> [Obiettivo]:
Nell'articolo su «Storie del genere», individua tutti i dettagli dell'aspetto della conduttrice Sabrina Ferilli che vi sono descritti.

> [Estratto del testo]:
>>>

Perché “Storie del genere” è un tentativo di imborghesimento, di normalizzazione, di annegamento dei casi singoli e sofferti di chi ha la disforia nella trappola mediatica del “tema di grande attualità”
«Sono rimasto incinta», «si parla dell’invidia del pene, nessuno da cos’è l’invidia del parto», «per Pasqua mia madre mi ha regalato tre fialette di testoviron da 250 milligrammi e mi ha reso l’uomo più felice del mondo». Un corpo non è una corporazione, è un corpo. Ma ora è importante farne una corporazione, cosicché qualunque considerazione a proposito risulti faziosa, perfino razzista se non allienata. Non lo diciamo noi. In questi giorni sta andando in onda su Raitre il programma “Storie del genere”, con un programma preciso: «Certo, diciamolo che in fondo c’è un solo termine per definire chi è contro la naturale evoluzione della società: razzismo. Razzismo è quello che distingue tra ciò che invece deve essere riassunto in un solo modo, “genere umano”» ha spiegato la conduttrice Sabrina Ferilli all’Ansa. Capelli raccolti, longuette nera, un filo di trucco e décolleté rosse ai piedi, Ferilli apre la porta a persone che a un certo punto della loro vita hanno deciso di cambiare sesso, le accoglie sorridente in un luminoso salotto con camino.

<<<

> [Voci mostrate]:
>>>

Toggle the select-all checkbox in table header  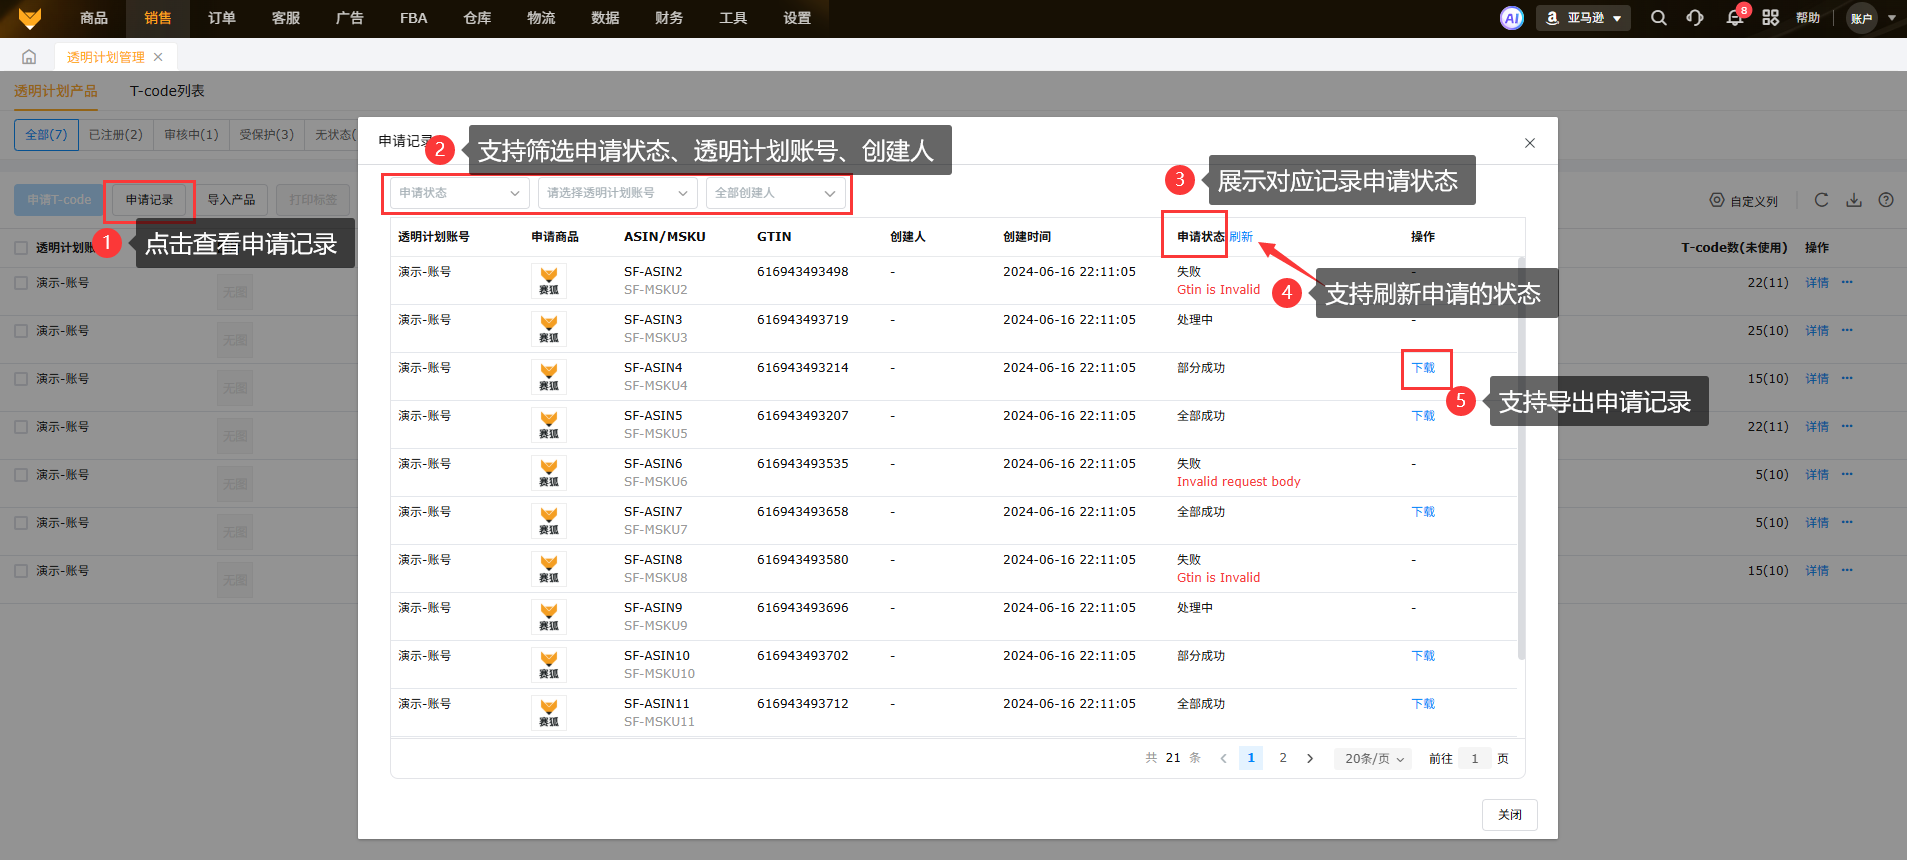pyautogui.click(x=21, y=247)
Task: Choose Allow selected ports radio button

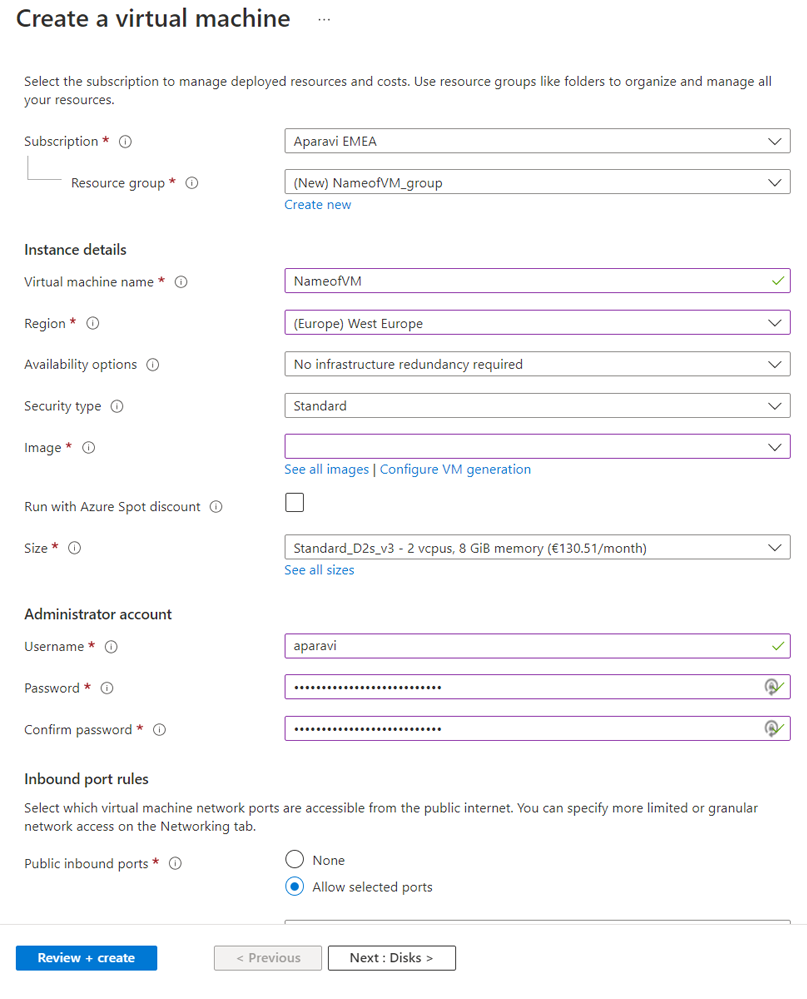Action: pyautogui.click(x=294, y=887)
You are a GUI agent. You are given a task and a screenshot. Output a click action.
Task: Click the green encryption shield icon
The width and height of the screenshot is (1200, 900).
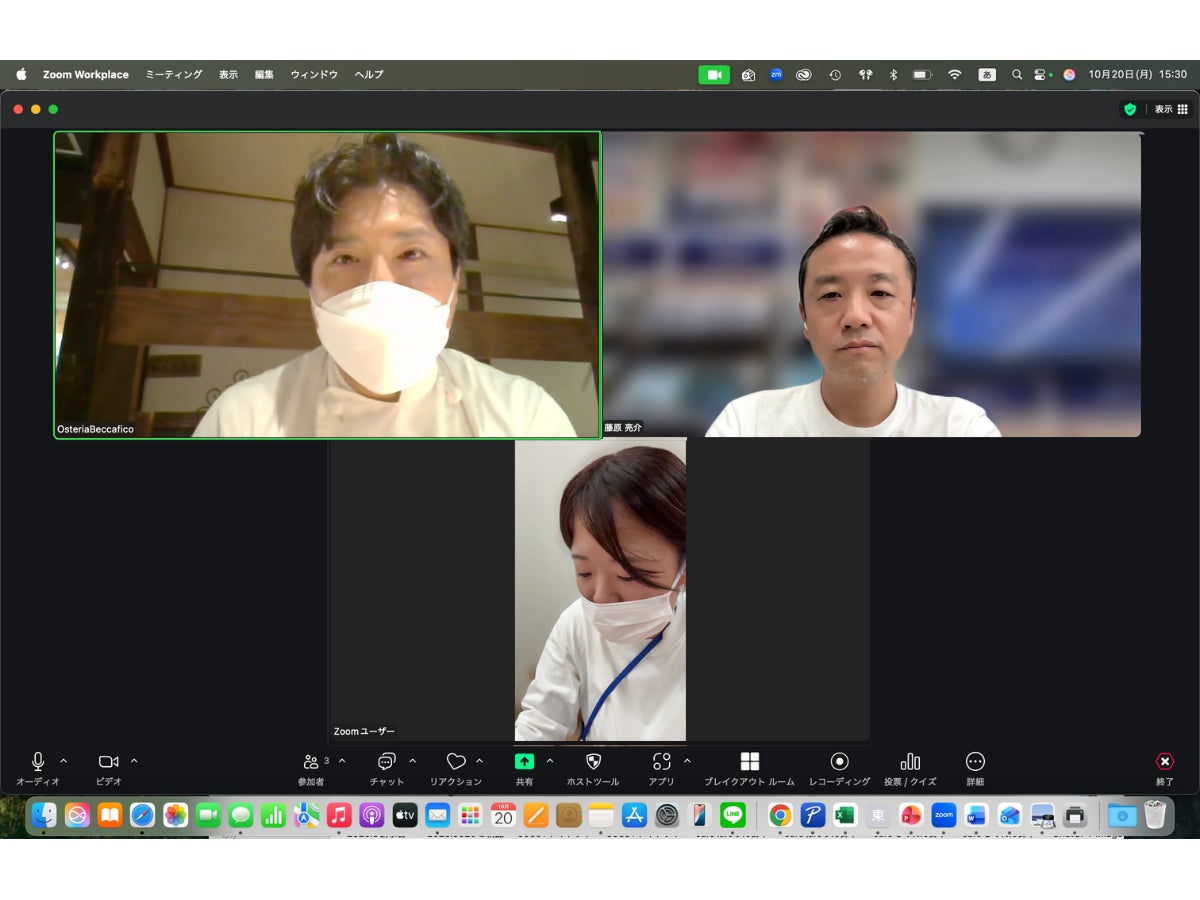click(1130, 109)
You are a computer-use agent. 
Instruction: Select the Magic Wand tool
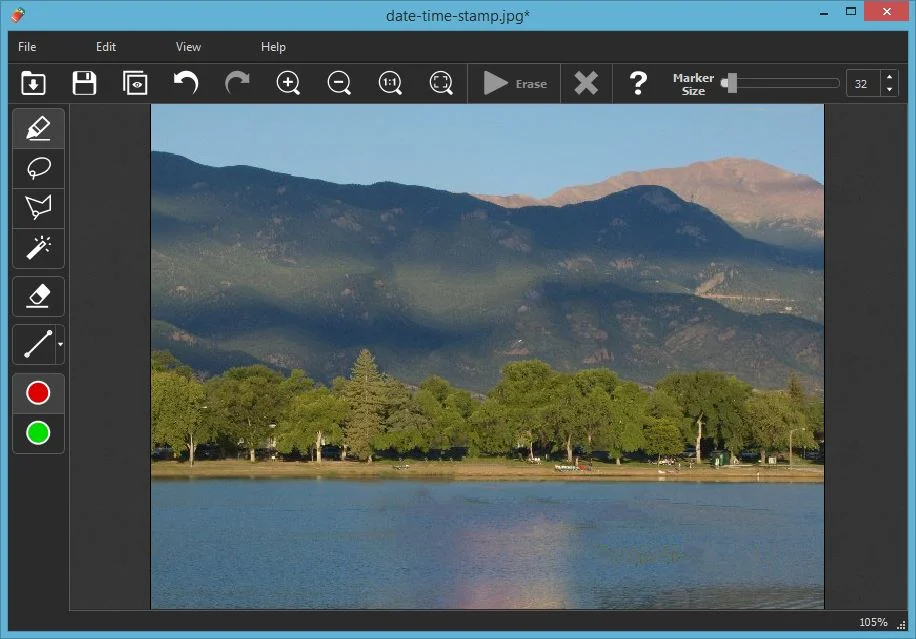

<<<
>>>

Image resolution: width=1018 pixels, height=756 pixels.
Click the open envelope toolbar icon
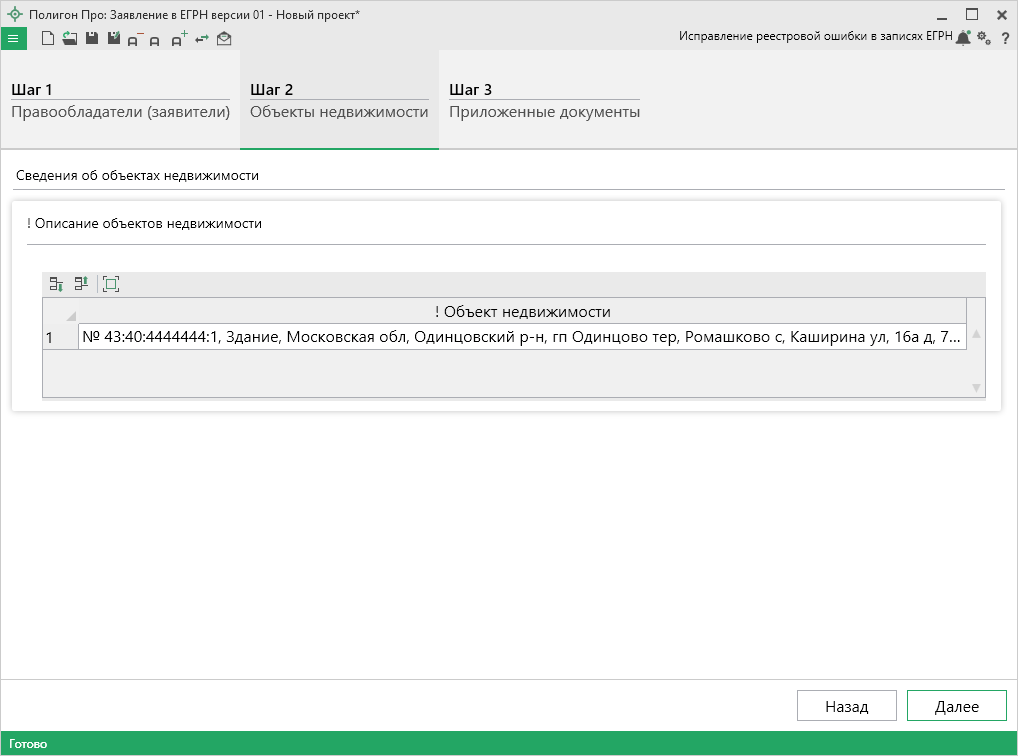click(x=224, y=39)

<<<

> [Risposta scritta]:
- capelli raccolti
- longuette nera
- un filo di trucco
- décolleté rosse ai piedi